Text passage:
◇ ◇ ◇ ◇ ◇ ◇ ◇
The Case Against Barack Obama
- Author: David Freddoso
- Language: English
- Subject: Biographical / Current affairs
- Publisher: Regnery Publishing
- Publication date: August 4, 2008
- Publication place: United States
- Media type: Print (Hardcover)
- Pages: 298
- ISBN: 978-1-59698-566-7
- OCLC: 231580337
- Dewey Decimal: 973.932092 B 22
- LC Class: E901.1.O23 F74 2008

= The Case Against Barack Obama =

2008 book by David Freddoso

The Case Against Barack Obama: The Unlikely Rise and Unexamined Agenda of the Media's Favorite Candidate, by author David Freddoso, is an American non-fiction book published in late 2008, providing a critical examination of the life and opinions of the then United States presidential candidate and Senator Barack Obama.

Freddoso was a political reporter for the website of the conservative magazine National Review when the book came out. He is now with the Washington Examiner. The book was published by Regnery Publishing.

Freddoso said in an August 2008 interview that the book is an attempt to address what he sees as two wrong ways of considering Obama as a presidential candidate. The author wanted to counter those, including those in the news media, who look on Obama uncritically, and to do so in a way different from those who "are smearing him on the Internet for supposedly being a secret Muslim or supposedly not saluting the flag". The book harshly criticizes Obama over policy matters, according to Ben Smith, a writer at Politico. For the most part, the book is drawn from published sources, although Freddoso does some original reporting.

The first press run of the book was nearly 300,000 copies, and it appeared on the August 24, 2008 New York Times Bestseller List for hardcover nonfiction at No. 5. Publicity for the book is handled by the conservative public relations firm Creative Response Concepts.

The book was released within weeks of two other books critical of Obama written by conservative writers: Jerome Corsi’s The Obama Nation: Leftist Politics and the Cult of Personality, and Dick Morris’ Fleeced: How Barack Obama, Media Mockery of Terrorist Threats, Liberals Who Want to Kill Talk Radio, the Do-Nothing Congress, Companies That Help Iran, and Washington Lobbyists for Foreign Governments Are Scamming Us ... and What to Do About It.
◇ ◇ ◇ ◇ ◇ ◇ ◇
(Entries for finding displayed items)
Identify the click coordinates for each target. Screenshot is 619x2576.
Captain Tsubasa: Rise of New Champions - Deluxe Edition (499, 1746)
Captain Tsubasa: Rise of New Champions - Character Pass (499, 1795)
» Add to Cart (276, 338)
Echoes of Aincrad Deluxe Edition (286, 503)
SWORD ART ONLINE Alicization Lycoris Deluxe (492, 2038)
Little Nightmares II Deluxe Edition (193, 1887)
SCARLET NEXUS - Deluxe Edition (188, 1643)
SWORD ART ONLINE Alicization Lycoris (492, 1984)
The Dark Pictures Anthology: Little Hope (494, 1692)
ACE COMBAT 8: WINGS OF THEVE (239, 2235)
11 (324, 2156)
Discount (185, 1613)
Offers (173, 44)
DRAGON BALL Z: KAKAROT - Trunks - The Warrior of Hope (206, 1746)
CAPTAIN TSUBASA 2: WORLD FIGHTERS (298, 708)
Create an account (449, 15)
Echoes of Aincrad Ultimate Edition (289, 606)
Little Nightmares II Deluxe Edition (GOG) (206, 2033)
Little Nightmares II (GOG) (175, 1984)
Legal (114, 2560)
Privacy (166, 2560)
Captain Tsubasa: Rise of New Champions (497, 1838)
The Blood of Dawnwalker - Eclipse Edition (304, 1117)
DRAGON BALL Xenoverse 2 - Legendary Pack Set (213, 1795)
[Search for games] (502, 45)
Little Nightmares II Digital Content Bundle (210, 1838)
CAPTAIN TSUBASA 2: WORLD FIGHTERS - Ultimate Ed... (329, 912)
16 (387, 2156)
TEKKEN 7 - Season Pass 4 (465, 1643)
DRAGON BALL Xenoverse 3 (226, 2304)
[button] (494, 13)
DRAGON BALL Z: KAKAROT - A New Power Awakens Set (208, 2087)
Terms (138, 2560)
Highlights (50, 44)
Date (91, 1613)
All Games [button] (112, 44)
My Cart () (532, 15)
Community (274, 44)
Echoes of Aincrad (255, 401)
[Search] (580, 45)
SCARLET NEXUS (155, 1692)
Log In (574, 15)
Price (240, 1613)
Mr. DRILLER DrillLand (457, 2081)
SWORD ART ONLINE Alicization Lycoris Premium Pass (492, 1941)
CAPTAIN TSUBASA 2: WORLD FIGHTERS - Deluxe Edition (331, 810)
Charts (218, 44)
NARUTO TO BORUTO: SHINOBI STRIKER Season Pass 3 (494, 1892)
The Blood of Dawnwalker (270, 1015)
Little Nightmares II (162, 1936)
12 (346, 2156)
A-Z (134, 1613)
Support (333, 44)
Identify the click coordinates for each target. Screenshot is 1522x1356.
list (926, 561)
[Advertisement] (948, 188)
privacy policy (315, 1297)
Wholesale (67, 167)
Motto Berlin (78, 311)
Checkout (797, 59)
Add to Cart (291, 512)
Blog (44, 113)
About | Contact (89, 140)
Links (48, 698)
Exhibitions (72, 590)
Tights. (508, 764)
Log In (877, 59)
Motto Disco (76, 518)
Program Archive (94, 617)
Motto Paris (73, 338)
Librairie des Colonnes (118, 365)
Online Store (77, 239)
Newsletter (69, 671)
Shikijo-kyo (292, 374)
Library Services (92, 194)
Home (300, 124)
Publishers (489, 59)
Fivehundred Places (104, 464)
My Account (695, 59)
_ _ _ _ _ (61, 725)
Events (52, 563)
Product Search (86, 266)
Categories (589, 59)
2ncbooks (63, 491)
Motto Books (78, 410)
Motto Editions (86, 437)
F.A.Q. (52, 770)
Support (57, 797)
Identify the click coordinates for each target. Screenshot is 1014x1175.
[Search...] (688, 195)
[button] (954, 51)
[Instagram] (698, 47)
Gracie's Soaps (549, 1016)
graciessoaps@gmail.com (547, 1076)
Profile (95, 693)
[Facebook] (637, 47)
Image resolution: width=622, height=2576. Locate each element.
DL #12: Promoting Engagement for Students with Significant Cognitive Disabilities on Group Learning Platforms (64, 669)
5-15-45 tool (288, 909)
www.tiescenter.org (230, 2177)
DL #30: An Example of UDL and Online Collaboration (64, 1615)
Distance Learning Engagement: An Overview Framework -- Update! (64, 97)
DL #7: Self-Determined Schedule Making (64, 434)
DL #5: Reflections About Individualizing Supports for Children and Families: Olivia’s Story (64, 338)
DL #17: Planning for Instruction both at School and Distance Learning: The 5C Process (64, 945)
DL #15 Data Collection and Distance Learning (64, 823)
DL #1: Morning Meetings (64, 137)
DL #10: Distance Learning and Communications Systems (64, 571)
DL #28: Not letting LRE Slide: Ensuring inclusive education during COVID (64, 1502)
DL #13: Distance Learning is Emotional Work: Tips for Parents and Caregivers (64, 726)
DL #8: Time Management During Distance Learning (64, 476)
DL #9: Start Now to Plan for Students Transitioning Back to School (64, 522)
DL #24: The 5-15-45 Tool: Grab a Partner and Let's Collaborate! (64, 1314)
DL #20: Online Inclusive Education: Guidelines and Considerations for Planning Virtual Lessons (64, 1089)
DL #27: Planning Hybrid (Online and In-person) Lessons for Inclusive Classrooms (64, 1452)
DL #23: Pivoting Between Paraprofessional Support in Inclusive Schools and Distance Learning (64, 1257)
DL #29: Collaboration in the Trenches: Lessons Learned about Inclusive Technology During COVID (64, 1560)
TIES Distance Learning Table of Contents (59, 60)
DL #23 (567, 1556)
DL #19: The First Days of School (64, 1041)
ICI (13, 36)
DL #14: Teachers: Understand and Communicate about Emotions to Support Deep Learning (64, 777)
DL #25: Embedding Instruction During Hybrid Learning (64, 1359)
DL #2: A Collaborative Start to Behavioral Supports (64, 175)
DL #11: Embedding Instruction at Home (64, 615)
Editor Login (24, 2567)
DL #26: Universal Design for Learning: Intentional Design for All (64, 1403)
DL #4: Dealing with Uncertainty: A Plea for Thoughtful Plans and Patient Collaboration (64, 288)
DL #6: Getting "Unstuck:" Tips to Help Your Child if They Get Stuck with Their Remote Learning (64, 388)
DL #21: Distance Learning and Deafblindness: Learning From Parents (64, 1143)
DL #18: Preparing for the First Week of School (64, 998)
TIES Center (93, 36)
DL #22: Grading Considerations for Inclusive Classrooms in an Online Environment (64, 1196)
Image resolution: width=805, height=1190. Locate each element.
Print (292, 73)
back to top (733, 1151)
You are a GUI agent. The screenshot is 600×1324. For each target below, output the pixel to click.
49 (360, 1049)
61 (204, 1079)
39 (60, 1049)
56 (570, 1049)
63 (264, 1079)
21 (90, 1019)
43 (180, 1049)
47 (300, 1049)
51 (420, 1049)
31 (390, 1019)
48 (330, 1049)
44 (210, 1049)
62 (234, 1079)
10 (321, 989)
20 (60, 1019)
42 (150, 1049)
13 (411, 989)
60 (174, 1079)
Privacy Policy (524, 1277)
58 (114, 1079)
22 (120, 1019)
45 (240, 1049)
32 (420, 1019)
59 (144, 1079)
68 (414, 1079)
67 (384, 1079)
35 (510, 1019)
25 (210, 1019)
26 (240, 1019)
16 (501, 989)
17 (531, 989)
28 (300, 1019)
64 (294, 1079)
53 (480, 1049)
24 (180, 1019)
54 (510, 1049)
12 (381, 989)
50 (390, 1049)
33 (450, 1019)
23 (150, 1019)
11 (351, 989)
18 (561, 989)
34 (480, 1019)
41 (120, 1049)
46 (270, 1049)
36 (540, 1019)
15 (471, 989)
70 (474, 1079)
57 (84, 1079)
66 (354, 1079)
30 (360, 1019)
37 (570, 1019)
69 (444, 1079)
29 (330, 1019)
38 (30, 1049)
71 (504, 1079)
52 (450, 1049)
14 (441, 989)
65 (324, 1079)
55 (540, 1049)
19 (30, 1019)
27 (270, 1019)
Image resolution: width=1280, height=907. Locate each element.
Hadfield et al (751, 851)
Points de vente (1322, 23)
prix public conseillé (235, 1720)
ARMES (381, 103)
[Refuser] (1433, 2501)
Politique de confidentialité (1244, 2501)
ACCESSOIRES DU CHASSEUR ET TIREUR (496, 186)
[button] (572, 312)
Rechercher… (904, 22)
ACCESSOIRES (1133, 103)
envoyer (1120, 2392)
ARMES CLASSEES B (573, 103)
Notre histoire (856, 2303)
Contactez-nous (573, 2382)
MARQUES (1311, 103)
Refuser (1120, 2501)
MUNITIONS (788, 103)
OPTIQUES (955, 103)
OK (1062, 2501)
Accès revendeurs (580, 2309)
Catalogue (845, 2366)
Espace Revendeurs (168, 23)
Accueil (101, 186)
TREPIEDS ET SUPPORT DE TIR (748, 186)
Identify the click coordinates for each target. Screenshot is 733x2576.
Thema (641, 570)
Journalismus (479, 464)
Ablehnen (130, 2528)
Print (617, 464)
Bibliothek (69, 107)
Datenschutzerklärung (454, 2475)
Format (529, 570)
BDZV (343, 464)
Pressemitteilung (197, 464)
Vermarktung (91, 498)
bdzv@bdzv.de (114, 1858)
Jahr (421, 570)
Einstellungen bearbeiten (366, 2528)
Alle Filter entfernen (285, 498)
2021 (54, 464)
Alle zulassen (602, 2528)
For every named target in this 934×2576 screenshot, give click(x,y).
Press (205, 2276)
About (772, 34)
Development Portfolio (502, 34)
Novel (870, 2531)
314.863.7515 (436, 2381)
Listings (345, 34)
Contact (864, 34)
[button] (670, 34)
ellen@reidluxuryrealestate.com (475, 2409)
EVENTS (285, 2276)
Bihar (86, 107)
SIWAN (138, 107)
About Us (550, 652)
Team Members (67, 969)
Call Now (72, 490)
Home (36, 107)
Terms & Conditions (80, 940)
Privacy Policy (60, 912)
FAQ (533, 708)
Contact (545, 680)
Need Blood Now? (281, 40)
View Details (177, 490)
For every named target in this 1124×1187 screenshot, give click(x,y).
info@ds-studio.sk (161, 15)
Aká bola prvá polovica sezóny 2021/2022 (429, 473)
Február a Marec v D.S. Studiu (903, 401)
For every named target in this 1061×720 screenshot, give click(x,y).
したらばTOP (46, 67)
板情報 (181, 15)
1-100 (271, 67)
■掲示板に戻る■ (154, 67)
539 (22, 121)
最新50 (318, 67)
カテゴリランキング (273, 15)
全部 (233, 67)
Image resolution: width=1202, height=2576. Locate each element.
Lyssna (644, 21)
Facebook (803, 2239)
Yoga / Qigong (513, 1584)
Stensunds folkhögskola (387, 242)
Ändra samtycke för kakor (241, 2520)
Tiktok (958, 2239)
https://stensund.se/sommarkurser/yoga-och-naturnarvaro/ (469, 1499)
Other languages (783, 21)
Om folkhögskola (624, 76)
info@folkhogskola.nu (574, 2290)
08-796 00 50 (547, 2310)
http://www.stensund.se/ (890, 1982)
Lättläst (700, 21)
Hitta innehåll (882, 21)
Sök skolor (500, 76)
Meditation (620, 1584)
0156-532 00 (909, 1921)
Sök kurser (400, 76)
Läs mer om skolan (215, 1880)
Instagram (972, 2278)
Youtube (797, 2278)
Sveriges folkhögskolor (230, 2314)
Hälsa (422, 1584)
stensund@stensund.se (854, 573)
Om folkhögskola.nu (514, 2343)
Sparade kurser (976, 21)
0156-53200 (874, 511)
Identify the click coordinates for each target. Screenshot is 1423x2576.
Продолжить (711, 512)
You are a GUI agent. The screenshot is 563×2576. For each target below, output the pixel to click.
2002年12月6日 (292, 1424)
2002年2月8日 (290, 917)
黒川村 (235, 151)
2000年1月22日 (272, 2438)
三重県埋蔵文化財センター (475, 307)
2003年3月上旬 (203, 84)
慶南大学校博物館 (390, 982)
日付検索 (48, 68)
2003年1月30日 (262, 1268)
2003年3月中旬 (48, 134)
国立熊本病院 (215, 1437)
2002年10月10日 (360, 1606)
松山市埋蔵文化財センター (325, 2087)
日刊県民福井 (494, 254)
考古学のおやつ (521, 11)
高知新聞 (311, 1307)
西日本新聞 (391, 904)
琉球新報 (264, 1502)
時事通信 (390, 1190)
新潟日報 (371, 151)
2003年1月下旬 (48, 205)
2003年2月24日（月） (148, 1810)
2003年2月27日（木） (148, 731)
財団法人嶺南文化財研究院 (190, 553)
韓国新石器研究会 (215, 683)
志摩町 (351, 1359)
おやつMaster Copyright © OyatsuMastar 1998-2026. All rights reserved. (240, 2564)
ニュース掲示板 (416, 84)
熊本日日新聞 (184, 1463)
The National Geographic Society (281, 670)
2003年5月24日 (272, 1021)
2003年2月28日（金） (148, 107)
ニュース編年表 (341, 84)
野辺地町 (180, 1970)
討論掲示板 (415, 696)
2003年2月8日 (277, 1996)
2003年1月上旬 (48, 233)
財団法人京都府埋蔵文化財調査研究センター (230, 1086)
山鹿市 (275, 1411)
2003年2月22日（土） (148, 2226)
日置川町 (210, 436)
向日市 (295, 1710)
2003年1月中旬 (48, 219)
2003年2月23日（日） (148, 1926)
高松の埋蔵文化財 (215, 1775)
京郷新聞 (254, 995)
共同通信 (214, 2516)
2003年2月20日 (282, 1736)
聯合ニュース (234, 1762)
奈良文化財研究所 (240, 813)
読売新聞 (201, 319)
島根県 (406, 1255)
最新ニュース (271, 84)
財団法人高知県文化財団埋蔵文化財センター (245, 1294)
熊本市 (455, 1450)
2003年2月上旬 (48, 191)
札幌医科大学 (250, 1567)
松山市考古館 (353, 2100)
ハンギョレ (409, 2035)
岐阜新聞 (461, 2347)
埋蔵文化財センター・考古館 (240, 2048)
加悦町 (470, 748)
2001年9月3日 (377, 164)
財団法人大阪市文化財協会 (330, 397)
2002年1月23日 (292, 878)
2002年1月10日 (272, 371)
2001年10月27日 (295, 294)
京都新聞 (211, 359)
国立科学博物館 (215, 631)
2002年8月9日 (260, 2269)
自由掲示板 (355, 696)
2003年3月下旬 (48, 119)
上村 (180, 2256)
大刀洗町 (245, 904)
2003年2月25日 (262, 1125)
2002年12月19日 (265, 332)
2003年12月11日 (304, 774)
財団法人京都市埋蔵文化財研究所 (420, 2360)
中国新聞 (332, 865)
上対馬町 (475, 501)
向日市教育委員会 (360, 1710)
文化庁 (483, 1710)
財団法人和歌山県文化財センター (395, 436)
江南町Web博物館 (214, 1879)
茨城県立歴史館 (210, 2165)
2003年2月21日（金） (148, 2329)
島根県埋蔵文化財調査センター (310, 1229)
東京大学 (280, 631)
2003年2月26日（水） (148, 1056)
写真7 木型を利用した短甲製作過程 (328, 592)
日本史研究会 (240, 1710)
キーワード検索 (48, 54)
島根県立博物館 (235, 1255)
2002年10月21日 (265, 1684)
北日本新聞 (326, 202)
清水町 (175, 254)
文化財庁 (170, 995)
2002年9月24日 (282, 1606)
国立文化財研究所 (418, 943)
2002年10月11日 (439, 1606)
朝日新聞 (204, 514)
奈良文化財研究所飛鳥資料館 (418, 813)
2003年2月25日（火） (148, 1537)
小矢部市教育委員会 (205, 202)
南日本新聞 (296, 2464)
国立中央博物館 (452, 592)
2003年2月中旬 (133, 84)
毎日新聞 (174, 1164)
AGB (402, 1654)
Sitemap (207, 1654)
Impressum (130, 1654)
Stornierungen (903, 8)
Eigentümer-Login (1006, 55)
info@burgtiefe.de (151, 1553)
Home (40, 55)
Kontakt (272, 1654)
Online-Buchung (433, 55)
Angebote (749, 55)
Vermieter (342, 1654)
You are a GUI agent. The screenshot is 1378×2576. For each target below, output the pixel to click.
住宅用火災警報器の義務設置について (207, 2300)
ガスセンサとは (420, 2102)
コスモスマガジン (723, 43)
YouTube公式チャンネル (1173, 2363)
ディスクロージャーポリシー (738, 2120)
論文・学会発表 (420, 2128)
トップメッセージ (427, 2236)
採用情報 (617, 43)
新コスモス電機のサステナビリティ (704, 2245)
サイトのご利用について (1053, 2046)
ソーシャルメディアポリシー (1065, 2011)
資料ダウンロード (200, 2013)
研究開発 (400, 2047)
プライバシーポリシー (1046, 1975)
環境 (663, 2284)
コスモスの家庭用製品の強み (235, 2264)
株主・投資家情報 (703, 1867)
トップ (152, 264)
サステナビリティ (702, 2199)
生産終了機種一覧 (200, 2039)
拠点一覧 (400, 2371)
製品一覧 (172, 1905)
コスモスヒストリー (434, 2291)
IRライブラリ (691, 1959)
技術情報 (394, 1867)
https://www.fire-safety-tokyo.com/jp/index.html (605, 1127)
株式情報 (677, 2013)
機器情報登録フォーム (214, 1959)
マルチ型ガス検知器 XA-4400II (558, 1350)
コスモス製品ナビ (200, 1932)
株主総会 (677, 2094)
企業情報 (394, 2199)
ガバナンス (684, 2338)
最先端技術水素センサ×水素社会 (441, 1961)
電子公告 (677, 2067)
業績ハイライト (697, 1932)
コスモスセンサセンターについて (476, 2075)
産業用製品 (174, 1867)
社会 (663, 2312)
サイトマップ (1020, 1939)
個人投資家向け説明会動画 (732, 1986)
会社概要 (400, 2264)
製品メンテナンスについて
◇ ◇ ◇ ◇ ◇ ◇ ◇
Required work:
A: Please write out the article on The Case Against Barack Obama from "- Pages: 298" to "Senator Barack Obama.".
B: Continue the article on The Case Against Barack Obama from the point where it stops.

Written responses:
A:
- Pages: 298
- ISBN: 978-1-59698-566-7
- OCLC: 231580337
- Dewey Decimal: 973.932092 B 22
- LC Class: E901.1.O23 F74 2008

= The Case Against Barack Obama =

2008 book by David Freddoso

The Case Against Barack Obama: The Unlikely Rise and Unexamined Agenda of the Media's Favorite Candidate, by author David Freddoso, is an American non-fiction book published in late 2008, providing a critical examination of the life and opinions of the then United States presidential candidate and Senator Barack Obama.

B:
==Content==

Obama's political positions are reviewed in the book. "If you’re a liberal, reading the following might make you support Obama even more," Freddoso states at one point in the book. "But if you’re honest, I think you’ll agree he’s no centrist."

The book discusses Obama's alleged "radical associations" with such controversial people as Bill Ayers, a former Weatherman organization leader, and Obama's former pastor, the Rev. Jeremiah Wright.

Part of the book focuses on Obama's having made accommodations with the Cook County Democratic Party, despite Obama's start in politics as a candidate appealing to reform-minded voters in the Hyde Park neighborhood of the city.

The book dwells at length on Obama's opposition to an Illinois bill that sought to protect infants “born alive,” but whose critics said it could have fundamentally undermined the right to abortion. A similar bill passed the United States Congress only after an explicit commitment to Roe v. Wade was added, which Freddoso dismisses as trivial, but which abortion rights advocates saw as crucial.

==Response==

===Barack Obama presidential campaign===

A spokesman for Barack Obama's presidential campaign said the book, along with Jerome Corsi's biography, distorts the story of the candidate's life and his record. "These books are cut from the same cloth, made up of the same old debunked smears that have been floating around the Internet for months," said spokesman Tommy Vietor.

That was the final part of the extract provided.